• **EXCERPTED DATA**:

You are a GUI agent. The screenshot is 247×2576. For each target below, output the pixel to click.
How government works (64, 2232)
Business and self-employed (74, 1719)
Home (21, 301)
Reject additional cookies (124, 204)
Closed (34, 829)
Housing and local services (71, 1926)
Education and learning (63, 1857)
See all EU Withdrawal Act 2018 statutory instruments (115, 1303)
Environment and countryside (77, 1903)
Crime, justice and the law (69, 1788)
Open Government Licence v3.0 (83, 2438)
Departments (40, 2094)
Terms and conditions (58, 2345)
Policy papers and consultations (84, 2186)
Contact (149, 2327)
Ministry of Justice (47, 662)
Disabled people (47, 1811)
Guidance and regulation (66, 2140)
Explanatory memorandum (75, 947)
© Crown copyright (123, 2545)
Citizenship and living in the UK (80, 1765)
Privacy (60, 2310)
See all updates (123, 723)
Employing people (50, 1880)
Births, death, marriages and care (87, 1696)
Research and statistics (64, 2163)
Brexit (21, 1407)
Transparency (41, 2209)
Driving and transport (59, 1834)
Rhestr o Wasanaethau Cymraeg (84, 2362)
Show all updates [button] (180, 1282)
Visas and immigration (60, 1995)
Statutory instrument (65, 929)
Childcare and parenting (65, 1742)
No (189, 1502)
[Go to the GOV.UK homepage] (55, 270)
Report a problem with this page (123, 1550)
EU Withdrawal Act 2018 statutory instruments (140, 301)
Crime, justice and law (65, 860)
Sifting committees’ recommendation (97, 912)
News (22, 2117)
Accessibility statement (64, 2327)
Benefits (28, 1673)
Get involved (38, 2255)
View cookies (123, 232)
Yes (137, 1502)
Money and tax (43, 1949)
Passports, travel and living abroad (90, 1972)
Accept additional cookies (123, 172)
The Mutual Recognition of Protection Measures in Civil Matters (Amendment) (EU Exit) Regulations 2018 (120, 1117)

• **TASK DESCRIPTION**:
Repeat exactly, and only, the run of lines from the start of the material above through the line that holds "Rhestr o Wasanaethau Cymraeg (84, 2362)".

• **ANSWER BELOW**:
You are a GUI agent. The screenshot is 247×2576. For each target below, output the pixel to click.
How government works (64, 2232)
Business and self-employed (74, 1719)
Home (21, 301)
Reject additional cookies (124, 204)
Closed (34, 829)
Housing and local services (71, 1926)
Education and learning (63, 1857)
See all EU Withdrawal Act 2018 statutory instruments (115, 1303)
Environment and countryside (77, 1903)
Crime, justice and the law (69, 1788)
Open Government Licence v3.0 (83, 2438)
Departments (40, 2094)
Terms and conditions (58, 2345)
Policy papers and consultations (84, 2186)
Contact (149, 2327)
Ministry of Justice (47, 662)
Disabled people (47, 1811)
Guidance and regulation (66, 2140)
Explanatory memorandum (75, 947)
© Crown copyright (123, 2545)
Citizenship and living in the UK (80, 1765)
Privacy (60, 2310)
See all updates (123, 723)
Employing people (50, 1880)
Births, death, marriages and care (87, 1696)
Research and statistics (64, 2163)
Brexit (21, 1407)
Transparency (41, 2209)
Driving and transport (59, 1834)
Rhestr o Wasanaethau Cymraeg (84, 2362)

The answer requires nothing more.